GIVEN DATA:
+--
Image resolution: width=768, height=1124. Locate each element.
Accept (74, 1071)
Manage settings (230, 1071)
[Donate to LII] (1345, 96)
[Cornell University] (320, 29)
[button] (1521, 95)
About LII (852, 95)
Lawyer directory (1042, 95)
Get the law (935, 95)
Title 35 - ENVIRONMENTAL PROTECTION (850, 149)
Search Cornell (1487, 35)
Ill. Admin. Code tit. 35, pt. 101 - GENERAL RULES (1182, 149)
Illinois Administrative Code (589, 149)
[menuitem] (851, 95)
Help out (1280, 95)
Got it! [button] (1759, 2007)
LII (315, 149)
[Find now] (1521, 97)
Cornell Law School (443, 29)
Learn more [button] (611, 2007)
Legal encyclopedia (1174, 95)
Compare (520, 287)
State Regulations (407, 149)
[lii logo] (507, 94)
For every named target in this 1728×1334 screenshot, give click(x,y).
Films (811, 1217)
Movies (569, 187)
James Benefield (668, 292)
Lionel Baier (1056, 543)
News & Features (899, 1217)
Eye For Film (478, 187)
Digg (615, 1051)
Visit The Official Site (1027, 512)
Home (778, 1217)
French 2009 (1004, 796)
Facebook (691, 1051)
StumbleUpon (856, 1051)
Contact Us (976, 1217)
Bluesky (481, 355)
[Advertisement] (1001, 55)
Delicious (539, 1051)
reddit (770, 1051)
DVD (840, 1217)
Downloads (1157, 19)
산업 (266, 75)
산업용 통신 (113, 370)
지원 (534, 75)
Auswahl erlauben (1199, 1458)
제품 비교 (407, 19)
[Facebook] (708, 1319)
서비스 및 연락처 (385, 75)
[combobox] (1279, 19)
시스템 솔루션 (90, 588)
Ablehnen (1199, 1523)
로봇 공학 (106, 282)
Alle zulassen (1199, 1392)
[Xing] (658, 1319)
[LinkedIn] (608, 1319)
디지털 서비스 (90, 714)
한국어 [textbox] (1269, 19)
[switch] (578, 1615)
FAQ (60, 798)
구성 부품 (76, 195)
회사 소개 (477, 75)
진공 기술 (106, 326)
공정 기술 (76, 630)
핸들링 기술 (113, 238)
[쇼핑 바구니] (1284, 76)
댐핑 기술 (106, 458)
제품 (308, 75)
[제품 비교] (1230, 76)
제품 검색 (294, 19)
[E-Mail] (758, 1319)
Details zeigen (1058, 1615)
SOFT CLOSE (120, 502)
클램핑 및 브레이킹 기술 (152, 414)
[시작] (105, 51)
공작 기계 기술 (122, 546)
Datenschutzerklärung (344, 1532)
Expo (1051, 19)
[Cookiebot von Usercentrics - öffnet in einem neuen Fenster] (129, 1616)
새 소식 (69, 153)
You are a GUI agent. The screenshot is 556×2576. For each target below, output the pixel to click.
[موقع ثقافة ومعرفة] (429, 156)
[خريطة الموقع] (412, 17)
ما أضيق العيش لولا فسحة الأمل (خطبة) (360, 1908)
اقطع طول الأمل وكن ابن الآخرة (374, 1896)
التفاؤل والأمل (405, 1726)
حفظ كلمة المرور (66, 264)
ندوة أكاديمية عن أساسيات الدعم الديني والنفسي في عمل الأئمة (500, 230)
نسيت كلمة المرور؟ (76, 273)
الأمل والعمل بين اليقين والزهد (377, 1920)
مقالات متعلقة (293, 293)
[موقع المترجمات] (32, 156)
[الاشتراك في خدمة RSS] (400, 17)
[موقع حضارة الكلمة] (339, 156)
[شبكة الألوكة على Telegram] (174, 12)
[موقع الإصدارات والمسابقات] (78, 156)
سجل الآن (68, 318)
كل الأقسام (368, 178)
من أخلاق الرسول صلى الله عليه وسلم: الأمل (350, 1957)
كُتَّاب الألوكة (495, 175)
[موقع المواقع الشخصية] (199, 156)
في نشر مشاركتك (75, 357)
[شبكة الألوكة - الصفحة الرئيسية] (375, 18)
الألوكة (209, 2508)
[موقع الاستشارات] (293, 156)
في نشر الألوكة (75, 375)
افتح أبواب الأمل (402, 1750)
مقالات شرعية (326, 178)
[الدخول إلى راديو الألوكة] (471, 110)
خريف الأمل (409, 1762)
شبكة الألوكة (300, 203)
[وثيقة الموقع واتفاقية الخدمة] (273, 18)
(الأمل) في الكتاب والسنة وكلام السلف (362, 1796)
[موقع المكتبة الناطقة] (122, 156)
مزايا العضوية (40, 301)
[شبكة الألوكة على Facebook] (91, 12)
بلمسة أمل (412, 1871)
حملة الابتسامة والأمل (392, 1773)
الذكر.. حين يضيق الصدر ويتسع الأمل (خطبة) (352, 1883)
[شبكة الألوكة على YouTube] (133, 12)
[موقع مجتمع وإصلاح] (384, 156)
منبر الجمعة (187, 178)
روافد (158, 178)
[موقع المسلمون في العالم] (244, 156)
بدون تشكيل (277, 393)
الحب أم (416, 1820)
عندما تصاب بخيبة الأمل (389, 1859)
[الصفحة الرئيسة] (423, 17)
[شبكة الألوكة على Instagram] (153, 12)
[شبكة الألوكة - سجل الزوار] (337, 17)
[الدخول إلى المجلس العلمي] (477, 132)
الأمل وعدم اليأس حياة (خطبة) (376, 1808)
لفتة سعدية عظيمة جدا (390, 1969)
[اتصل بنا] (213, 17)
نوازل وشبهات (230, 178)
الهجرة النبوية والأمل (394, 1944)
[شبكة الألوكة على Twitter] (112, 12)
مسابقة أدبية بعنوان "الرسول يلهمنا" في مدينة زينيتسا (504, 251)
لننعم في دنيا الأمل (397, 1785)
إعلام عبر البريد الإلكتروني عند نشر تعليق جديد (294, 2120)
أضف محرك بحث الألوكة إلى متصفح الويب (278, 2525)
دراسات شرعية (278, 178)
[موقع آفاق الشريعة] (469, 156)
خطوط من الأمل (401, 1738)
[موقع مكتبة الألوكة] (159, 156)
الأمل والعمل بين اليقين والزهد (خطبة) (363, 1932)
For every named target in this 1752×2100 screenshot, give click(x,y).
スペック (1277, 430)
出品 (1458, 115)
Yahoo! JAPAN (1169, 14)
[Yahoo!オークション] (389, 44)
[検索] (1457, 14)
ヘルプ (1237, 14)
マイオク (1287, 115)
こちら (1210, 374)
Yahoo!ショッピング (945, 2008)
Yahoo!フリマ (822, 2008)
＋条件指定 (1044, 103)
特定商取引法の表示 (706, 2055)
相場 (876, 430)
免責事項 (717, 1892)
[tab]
+--
WHAT NEEDS TO BE DONE:
Every entry above must be reproduced word for word.

FINAL ANSWER:
Image resolution: width=768, height=1124. Locate each element.
Accept (74, 1071)
Manage settings (230, 1071)
[Donate to LII] (1345, 96)
[Cornell University] (320, 29)
[button] (1521, 95)
About LII (852, 95)
Lawyer directory (1042, 95)
Get the law (935, 95)
Title 35 - ENVIRONMENTAL PROTECTION (850, 149)
Search Cornell (1487, 35)
Ill. Admin. Code tit. 35, pt. 101 - GENERAL RULES (1182, 149)
Illinois Administrative Code (589, 149)
[menuitem] (851, 95)
Help out (1280, 95)
Got it! [button] (1759, 2007)
LII (315, 149)
[Find now] (1521, 97)
Cornell Law School (443, 29)
Learn more [button] (611, 2007)
Legal encyclopedia (1174, 95)
Compare (520, 287)
State Regulations (407, 149)
[lii logo] (507, 94)
For every named target in this 1728×1334 screenshot, give click(x,y).
Films (811, 1217)
Movies (569, 187)
James Benefield (668, 292)
Lionel Baier (1056, 543)
News & Features (899, 1217)
Eye For Film (478, 187)
Digg (615, 1051)
Visit The Official Site (1027, 512)
Home (778, 1217)
French 2009 (1004, 796)
Facebook (691, 1051)
StumbleUpon (856, 1051)
Contact Us (976, 1217)
Bluesky (481, 355)
[Advertisement] (1001, 55)
Delicious (539, 1051)
reddit (770, 1051)
DVD (840, 1217)
Downloads (1157, 19)
산업 (266, 75)
산업용 통신 (113, 370)
지원 (534, 75)
Auswahl erlauben (1199, 1458)
제품 비교 (407, 19)
[Facebook] (708, 1319)
서비스 및 연락처 (385, 75)
[combobox] (1279, 19)
시스템 솔루션 (90, 588)
Ablehnen (1199, 1523)
로봇 공학 (106, 282)
Alle zulassen (1199, 1392)
[Xing] (658, 1319)
[LinkedIn] (608, 1319)
디지털 서비스 (90, 714)
한국어 [textbox] (1269, 19)
[switch] (578, 1615)
FAQ (60, 798)
구성 부품 (76, 195)
회사 소개 (477, 75)
진공 기술 (106, 326)
공정 기술 (76, 630)
핸들링 기술 (113, 238)
[쇼핑 바구니] (1284, 76)
댐핑 기술 (106, 458)
제품 (308, 75)
[제품 비교] (1230, 76)
제품 검색 (294, 19)
[E-Mail] (758, 1319)
Details zeigen (1058, 1615)
SOFT CLOSE (120, 502)
클램핑 및 브레이킹 기술 (152, 414)
[시작] (105, 51)
공작 기계 기술 (122, 546)
Datenschutzerklärung (344, 1532)
Expo (1051, 19)
[Cookiebot von Usercentrics - öffnet in einem neuen Fenster] (129, 1616)
새 소식 (69, 153)
You are a GUI agent. The screenshot is 556×2576. For each target below, output the pixel to click.
[موقع ثقافة ومعرفة] (429, 156)
[خريطة الموقع] (412, 17)
ما أضيق العيش لولا فسحة الأمل (خطبة) (360, 1908)
اقطع طول الأمل وكن ابن الآخرة (374, 1896)
التفاؤل والأمل (405, 1726)
حفظ كلمة المرور (66, 264)
ندوة أكاديمية عن أساسيات الدعم الديني والنفسي في عمل الأئمة (500, 230)
نسيت كلمة المرور؟ (76, 273)
الأمل والعمل بين اليقين والزهد (377, 1920)
مقالات متعلقة (293, 293)
[موقع المترجمات] (32, 156)
[الاشتراك في خدمة RSS] (400, 17)
[موقع حضارة الكلمة] (339, 156)
[شبكة الألوكة على Telegram] (174, 12)
[موقع الإصدارات والمسابقات] (78, 156)
سجل الآن (68, 318)
كل الأقسام (368, 178)
من أخلاق الرسول صلى الله عليه وسلم: الأمل (350, 1957)
كُتَّاب الألوكة (495, 175)
[موقع المواقع الشخصية] (199, 156)
في نشر مشاركتك (75, 357)
[شبكة الألوكة - الصفحة الرئيسية] (375, 18)
الألوكة (209, 2508)
[موقع الاستشارات] (293, 156)
في نشر الألوكة (75, 375)
افتح أبواب الأمل (402, 1750)
مقالات شرعية (326, 178)
[الدخول إلى راديو الألوكة] (471, 110)
خريف الأمل (409, 1762)
شبكة الألوكة (300, 203)
[وثيقة الموقع واتفاقية الخدمة] (273, 18)
(الأمل) في الكتاب والسنة وكلام السلف (362, 1796)
[موقع المكتبة الناطقة] (122, 156)
مزايا العضوية (40, 301)
[شبكة الألوكة على Facebook] (91, 12)
بلمسة أمل (412, 1871)
حملة الابتسامة والأمل (392, 1773)
الذكر.. حين يضيق الصدر ويتسع الأمل (خطبة) (352, 1883)
[شبكة الألوكة على YouTube] (133, 12)
[موقع مجتمع وإصلاح] (384, 156)
منبر الجمعة (187, 178)
روافد (158, 178)
[موقع المسلمون في العالم] (244, 156)
بدون تشكيل (277, 393)
الحب أم (416, 1820)
عندما تصاب بخيبة الأمل (389, 1859)
[الصفحة الرئيسة] (423, 17)
[شبكة الألوكة على Instagram] (153, 12)
[شبكة الألوكة - سجل الزوار] (337, 17)
[الدخول إلى المجلس العلمي] (477, 132)
الأمل وعدم اليأس حياة (خطبة) (376, 1808)
لفتة سعدية عظيمة جدا (390, 1969)
[اتصل بنا] (213, 17)
نوازل وشبهات (230, 178)
الهجرة النبوية والأمل (394, 1944)
[شبكة الألوكة على Twitter] (112, 12)
مسابقة أدبية بعنوان "الرسول يلهمنا" في مدينة زينيتسا (504, 251)
لننعم في دنيا الأمل (397, 1785)
إعلام عبر البريد الإلكتروني عند نشر تعليق جديد (294, 2120)
أضف محرك بحث الألوكة إلى متصفح الويب (278, 2525)
دراسات شرعية (278, 178)
[موقع آفاق الشريعة] (469, 156)
خطوط من الأمل (401, 1738)
[موقع مكتبة الألوكة] (159, 156)
الأمل والعمل بين اليقين والزهد (خطبة) (363, 1932)
For every named target in this 1752×2100 screenshot, give click(x,y).
スペック (1277, 430)
出品 (1458, 115)
Yahoo! JAPAN (1169, 14)
[Yahoo!オークション] (389, 44)
[検索] (1457, 14)
ヘルプ (1237, 14)
マイオク (1287, 115)
こちら (1210, 374)
Yahoo!ショッピング (945, 2008)
Yahoo!フリマ (822, 2008)
＋条件指定 (1044, 103)
特定商取引法の表示 (706, 2055)
相場 (876, 430)
免責事項 (717, 1892)
[tab]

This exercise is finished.